Looking at Augustine's Vergilian Retreat as a whole, one can first say that Pucci is innovative and helpful in drawing the reader's attention to Augustine's repeated meta-intertexual remarks on the reading of Virgil during the stay at Cassiciacum and in the dialogues taking place there. Partially, the author offers exciting reinterpretations of Augustine's hermeneutic semantics (e.g. 59–68). On the other hand, however, he does not pay much attention to the philological details of individual quotations. Just to give an example: Dealing with Augustine's quotation (De beata vita 4.25 verissima est enim illa sententia: nam tu quod vitare possis, stultum admittere est.) of Terence, Eunuchus 761 tu quod cauere possis, stultum admittere est (79–81), the author neither discusses the change of the wording nor the question whether, as Pucci supposes, a reader can be expected to recontextualize a moral commonplace ("if you can avoid an evil, do so") within the notoriously complicated plot of a comedy. This does, of course, not weaken the general line of argumentation (in fact, the quotation fits with Augustine's philosophical purpose at this point), nevertheless, the inspired interpretation could here and in many other cases have been supported by some reflections concerning the philological aspects of intertextuality. There is, of course, scholarship dealing with these questions, which might have been taken into account. The bibliography lists titles which are not actually referred to, e.g.
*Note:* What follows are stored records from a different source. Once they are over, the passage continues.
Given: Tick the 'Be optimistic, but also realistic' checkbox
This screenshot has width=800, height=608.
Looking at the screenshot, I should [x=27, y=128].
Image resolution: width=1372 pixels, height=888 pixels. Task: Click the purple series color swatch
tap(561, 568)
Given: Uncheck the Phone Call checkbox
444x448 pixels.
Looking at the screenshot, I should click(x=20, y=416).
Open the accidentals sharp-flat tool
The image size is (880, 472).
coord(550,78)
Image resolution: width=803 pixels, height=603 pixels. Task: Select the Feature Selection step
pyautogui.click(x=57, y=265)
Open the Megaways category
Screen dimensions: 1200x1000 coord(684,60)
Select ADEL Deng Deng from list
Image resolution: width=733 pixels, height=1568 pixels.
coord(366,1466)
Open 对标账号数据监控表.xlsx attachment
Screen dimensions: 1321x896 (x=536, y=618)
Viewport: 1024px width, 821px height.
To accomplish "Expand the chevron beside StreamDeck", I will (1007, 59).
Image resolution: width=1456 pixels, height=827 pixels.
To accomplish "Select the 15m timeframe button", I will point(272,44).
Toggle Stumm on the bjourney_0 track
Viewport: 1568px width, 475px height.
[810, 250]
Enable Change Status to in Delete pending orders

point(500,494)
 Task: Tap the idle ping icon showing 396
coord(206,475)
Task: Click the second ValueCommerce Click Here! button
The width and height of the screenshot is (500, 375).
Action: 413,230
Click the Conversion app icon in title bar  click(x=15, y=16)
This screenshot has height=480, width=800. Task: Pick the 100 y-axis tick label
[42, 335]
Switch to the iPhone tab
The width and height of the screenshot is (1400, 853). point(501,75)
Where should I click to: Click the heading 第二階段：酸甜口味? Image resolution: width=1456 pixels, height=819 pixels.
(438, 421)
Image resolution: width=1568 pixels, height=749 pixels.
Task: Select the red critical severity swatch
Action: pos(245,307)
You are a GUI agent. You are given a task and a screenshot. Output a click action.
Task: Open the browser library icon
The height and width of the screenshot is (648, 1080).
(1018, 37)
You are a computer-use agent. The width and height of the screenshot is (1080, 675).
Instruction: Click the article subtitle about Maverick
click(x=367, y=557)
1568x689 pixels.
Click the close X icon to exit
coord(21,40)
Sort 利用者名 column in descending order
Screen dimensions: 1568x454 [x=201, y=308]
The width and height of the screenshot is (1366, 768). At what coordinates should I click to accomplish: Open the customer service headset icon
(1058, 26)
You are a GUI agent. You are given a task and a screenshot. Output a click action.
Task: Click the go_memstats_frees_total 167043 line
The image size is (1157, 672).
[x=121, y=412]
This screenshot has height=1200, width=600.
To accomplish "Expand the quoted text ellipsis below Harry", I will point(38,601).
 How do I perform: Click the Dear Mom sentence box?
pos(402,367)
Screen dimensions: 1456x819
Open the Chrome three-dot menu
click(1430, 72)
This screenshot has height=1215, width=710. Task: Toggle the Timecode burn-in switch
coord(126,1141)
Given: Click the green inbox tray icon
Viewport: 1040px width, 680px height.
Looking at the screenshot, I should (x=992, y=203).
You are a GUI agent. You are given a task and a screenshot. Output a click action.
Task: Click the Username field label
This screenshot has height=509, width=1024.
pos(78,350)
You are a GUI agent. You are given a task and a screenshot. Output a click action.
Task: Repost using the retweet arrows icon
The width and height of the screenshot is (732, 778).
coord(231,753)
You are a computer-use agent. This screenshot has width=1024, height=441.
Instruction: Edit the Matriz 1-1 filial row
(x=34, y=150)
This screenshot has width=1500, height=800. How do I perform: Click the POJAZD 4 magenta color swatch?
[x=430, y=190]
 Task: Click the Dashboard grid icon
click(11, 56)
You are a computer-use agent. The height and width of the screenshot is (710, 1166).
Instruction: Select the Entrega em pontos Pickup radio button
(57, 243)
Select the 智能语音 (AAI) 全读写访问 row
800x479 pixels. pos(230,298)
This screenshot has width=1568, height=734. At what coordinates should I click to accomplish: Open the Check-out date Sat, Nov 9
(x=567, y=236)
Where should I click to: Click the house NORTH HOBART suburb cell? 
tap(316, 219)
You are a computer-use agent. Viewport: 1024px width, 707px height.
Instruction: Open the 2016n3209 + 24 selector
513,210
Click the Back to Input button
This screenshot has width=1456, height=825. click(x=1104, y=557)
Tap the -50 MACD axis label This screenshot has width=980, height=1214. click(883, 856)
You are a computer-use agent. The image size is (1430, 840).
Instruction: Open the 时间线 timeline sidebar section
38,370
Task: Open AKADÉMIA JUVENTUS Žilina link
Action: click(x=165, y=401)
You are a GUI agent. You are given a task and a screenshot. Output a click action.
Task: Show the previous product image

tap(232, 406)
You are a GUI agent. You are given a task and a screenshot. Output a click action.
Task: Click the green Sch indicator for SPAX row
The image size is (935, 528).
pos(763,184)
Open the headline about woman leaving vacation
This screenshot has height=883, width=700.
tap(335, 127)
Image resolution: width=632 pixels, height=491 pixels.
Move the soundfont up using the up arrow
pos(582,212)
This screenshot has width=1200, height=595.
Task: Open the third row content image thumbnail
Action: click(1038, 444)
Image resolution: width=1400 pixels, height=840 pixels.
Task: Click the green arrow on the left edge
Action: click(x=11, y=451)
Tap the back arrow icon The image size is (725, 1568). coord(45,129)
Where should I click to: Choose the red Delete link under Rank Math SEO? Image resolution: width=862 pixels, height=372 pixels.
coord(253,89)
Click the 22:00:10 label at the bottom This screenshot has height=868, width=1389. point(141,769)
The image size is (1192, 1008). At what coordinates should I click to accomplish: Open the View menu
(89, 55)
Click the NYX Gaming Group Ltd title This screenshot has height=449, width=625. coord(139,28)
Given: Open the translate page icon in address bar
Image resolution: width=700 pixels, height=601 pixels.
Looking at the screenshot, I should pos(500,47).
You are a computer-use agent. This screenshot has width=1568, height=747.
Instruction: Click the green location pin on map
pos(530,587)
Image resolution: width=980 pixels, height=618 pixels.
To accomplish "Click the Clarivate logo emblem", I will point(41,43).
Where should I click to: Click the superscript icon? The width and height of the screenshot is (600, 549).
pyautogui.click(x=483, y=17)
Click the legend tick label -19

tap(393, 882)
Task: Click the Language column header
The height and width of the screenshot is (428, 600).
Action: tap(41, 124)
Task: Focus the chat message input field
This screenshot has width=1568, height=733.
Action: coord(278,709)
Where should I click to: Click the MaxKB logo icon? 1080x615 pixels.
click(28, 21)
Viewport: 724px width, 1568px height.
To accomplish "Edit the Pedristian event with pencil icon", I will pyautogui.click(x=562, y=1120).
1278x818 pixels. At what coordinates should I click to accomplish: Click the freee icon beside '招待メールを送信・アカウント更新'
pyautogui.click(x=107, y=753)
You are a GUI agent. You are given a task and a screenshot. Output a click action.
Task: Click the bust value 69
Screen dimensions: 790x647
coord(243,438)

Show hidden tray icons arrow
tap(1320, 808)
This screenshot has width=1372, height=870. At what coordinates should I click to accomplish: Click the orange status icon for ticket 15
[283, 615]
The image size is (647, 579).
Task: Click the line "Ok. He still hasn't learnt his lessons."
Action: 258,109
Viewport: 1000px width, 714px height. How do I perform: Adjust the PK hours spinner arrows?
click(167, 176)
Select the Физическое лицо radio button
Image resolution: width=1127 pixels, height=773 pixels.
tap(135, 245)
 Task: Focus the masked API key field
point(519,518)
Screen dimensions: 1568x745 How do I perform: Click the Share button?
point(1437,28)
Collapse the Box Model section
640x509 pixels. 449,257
G.A. Müller's important book Formen und Funktionen der Vergilzitate bei Augustin von Hippo (Paderborn, 2003). Furthermore, the pedagogic recuperation of Virgil at Cassiciacum which Pucci tries to outline could also have been examined against the background of the earlier Christian appropriation of Virgil—strategies of recuperation of Virgil can already be found in Minucius Felix and Lactantius. But on the other hand, one must confess that one of the several assets of Pucci's book is its clear focus. The most important innovation made in Pucci's book is his pedagogic reading of the Cassiciacum dialogues and the use of Virgil and, more generally, the pagan poetry within them. Thus, Pucci gives an impressive example of how Christian thinking has been cultivated on a pagan cultural substrate.